**Directions for this task**
Copy out the records again. Change nothing.

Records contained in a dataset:

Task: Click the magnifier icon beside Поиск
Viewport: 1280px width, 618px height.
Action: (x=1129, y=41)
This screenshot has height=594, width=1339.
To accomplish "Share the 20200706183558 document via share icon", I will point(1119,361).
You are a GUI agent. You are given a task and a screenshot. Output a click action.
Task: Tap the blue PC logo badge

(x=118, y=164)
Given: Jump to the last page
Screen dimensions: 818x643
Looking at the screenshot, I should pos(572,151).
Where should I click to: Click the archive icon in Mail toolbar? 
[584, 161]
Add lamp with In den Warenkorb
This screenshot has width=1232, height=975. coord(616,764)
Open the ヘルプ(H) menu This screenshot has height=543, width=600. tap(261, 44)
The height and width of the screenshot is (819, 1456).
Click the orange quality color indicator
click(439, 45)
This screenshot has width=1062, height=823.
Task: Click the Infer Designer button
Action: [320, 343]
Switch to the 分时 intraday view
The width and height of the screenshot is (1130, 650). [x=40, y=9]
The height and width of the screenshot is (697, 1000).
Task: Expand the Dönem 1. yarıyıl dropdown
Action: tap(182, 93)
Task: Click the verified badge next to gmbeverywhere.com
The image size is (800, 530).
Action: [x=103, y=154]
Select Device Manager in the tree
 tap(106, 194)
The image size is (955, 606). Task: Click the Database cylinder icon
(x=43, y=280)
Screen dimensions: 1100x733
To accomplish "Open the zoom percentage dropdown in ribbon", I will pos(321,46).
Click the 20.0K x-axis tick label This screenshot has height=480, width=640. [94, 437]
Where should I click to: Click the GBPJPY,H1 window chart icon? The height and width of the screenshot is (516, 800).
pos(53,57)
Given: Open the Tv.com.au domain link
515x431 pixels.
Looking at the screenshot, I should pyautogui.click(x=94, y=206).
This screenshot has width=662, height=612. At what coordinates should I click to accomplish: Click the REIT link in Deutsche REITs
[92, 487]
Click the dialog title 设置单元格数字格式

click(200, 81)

**Response**
Task: Click the magnifier icon beside Поиск
Viewport: 1280px width, 618px height.
Action: (x=1129, y=41)
This screenshot has height=594, width=1339.
To accomplish "Share the 20200706183558 document via share icon", I will point(1119,361).
You are a GUI agent. You are given a task and a screenshot. Output a click action.
Task: Tap the blue PC logo badge

(x=118, y=164)
Given: Jump to the last page
Screen dimensions: 818x643
Looking at the screenshot, I should pos(572,151).
Where should I click to: Click the archive icon in Mail toolbar? 
[584, 161]
Add lamp with In den Warenkorb
This screenshot has width=1232, height=975. coord(616,764)
Open the ヘルプ(H) menu This screenshot has height=543, width=600. tap(261, 44)
The height and width of the screenshot is (819, 1456).
Click the orange quality color indicator
click(439, 45)
This screenshot has width=1062, height=823.
Task: Click the Infer Designer button
Action: [320, 343]
Switch to the 分时 intraday view
The width and height of the screenshot is (1130, 650). [x=40, y=9]
The height and width of the screenshot is (697, 1000).
Task: Expand the Dönem 1. yarıyıl dropdown
Action: tap(182, 93)
Task: Click the verified badge next to gmbeverywhere.com
The image size is (800, 530).
Action: [x=103, y=154]
Select Device Manager in the tree
 tap(106, 194)
The image size is (955, 606). Task: Click the Database cylinder icon
(x=43, y=280)
Screen dimensions: 1100x733
To accomplish "Open the zoom percentage dropdown in ribbon", I will pos(321,46).
Click the 20.0K x-axis tick label This screenshot has height=480, width=640. [94, 437]
Where should I click to: Click the GBPJPY,H1 window chart icon? The height and width of the screenshot is (516, 800).
pos(53,57)
Given: Open the Tv.com.au domain link
515x431 pixels.
Looking at the screenshot, I should pyautogui.click(x=94, y=206).
This screenshot has width=662, height=612. At what coordinates should I click to accomplish: Click the REIT link in Deutsche REITs
[92, 487]
Click the dialog title 设置单元格数字格式

click(200, 81)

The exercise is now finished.